Cole has a bachelor of science in geology that he earned in 2016. He was planning to work in the oilpatch, but then the price of oil plummeted. He needed an internship at a company to get a job in his desired career path, but that was going to be tough.
It was during his third or fourth year that he started to think about a career other than geology, and viewed dental school as a better option. But it’s a highly competitive school to get into, and he had to go back to school to get some pre-requisite courses.
“Then it’s an application process and an interview process and an aptitude test, and all that kind of stuff,” said Gale.
The U of S is home to one of 10 dental schools in Canada.
Dental school was a good experience, Cole said, but it was stressful, especially after the COVID-19 pandemic hit in March 2020.
“It’s a tight-knit group,” said Cole. “When we started out, there was 28 of us. And then at the start of third year, we got six more international students. It’s a really small class size, so you get to know everyone, and you’re seeing them all day, eight hours and 10 hours a day, and you’re studying with them after.”
The academics are tough and stressful, but the students help each other out.
Gale said he didn’t put any pressure on his son to become a dentist.
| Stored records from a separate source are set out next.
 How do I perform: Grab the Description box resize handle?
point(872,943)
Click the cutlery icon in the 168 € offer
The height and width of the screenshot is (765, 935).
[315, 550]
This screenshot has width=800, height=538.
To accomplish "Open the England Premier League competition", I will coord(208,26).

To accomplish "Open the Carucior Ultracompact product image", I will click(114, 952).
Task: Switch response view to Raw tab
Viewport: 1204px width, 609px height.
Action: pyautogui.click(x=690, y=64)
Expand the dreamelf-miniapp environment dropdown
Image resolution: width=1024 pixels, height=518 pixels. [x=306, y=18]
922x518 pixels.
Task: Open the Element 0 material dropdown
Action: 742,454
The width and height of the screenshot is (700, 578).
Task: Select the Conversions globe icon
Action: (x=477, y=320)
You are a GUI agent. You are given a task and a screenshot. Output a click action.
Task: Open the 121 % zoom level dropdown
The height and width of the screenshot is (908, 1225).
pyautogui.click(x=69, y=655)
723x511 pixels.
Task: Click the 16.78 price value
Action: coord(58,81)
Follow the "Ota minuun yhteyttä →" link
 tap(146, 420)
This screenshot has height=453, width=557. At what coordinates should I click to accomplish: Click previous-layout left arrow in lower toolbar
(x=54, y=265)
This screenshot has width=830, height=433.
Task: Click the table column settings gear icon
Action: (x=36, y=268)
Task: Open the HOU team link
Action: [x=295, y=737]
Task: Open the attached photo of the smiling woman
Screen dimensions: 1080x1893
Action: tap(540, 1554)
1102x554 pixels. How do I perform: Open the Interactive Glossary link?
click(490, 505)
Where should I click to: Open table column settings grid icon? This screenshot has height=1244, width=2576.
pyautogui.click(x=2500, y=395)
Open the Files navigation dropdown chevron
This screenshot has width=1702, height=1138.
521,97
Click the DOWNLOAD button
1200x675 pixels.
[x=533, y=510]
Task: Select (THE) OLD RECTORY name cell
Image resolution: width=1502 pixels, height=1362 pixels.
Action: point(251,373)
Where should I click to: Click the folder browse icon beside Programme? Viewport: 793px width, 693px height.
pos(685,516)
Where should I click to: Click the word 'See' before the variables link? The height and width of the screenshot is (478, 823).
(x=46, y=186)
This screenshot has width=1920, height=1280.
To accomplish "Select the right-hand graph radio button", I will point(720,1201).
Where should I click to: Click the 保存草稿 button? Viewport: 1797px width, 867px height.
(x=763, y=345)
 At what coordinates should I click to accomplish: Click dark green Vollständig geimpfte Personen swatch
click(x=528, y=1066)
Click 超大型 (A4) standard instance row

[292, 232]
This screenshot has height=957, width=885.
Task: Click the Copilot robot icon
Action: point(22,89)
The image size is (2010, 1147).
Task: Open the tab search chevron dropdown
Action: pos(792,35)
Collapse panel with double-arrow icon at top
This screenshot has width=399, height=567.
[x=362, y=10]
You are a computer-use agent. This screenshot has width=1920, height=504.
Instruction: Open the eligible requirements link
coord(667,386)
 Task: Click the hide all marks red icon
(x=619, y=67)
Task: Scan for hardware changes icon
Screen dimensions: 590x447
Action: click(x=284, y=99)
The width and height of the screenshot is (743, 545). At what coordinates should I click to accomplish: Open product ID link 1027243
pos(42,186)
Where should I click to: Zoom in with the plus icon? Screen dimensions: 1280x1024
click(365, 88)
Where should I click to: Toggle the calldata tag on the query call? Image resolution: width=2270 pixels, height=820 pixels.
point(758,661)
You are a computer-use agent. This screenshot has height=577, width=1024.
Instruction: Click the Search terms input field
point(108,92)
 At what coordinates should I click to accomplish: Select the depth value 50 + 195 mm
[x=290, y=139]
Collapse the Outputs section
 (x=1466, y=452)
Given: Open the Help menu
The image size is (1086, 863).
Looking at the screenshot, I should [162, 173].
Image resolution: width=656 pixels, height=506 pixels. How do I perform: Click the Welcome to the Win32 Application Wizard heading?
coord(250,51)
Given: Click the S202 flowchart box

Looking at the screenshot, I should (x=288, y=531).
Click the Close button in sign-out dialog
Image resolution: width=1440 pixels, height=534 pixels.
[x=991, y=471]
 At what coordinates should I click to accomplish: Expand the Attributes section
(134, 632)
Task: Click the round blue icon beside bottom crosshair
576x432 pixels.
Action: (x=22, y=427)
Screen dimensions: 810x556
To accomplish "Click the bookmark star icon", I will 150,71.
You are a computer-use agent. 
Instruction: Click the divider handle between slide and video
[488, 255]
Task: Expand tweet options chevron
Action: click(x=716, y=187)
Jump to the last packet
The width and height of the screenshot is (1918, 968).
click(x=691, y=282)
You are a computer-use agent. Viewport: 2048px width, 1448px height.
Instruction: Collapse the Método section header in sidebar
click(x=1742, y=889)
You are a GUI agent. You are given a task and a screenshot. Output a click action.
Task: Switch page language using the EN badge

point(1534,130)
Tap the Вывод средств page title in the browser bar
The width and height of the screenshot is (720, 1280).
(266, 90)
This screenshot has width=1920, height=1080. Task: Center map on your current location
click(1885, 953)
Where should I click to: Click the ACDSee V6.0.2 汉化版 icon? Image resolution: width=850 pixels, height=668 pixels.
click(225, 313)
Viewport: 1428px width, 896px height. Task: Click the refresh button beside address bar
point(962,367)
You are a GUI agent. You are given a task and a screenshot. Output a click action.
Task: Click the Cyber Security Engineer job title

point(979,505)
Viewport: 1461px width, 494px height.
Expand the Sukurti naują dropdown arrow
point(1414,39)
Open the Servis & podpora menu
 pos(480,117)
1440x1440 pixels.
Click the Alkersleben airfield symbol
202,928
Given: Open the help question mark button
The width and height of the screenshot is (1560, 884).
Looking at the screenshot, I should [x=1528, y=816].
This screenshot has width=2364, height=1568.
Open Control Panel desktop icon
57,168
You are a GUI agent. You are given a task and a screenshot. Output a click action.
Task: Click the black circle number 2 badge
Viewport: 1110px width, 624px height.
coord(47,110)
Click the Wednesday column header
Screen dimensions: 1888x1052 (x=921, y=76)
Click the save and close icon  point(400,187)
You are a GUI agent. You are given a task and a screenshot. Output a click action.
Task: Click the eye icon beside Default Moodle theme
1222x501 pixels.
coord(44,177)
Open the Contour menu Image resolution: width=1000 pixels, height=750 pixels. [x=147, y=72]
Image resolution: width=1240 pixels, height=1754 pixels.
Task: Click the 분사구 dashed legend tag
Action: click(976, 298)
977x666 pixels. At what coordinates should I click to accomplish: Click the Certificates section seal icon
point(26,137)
Cole made the decision on his own.
“I never did want the pressure to say ‘Because I think you should do this or you should do that. He had to find this himself,’” Gale said.
Since he’s been back in Estevan, Cole has seen people he hasn’t encountered very often, if at all, in the past five or 10 years, since he was only in the city during the summer months. His dad’s patients remember him from when he was young.
Gale graduated from dental school in 1987. He worked as an associate in Weyburn for a year and a half, and came to Estevan in 1988 when the opportunity came up to have the dentist office.
The majority of his practice has been on his own, but he has had some associates over the years.
“There aren’t a whole lot of parent-child dentist tandems,” said Gale. “There’s a lot more lately, but it was fairly rare before.”
Gale says it’s been an interesting dynamic with patients coming to the office, and seeing the last name Blischak twice on the door and the sign. But they’re excited to have Cole here.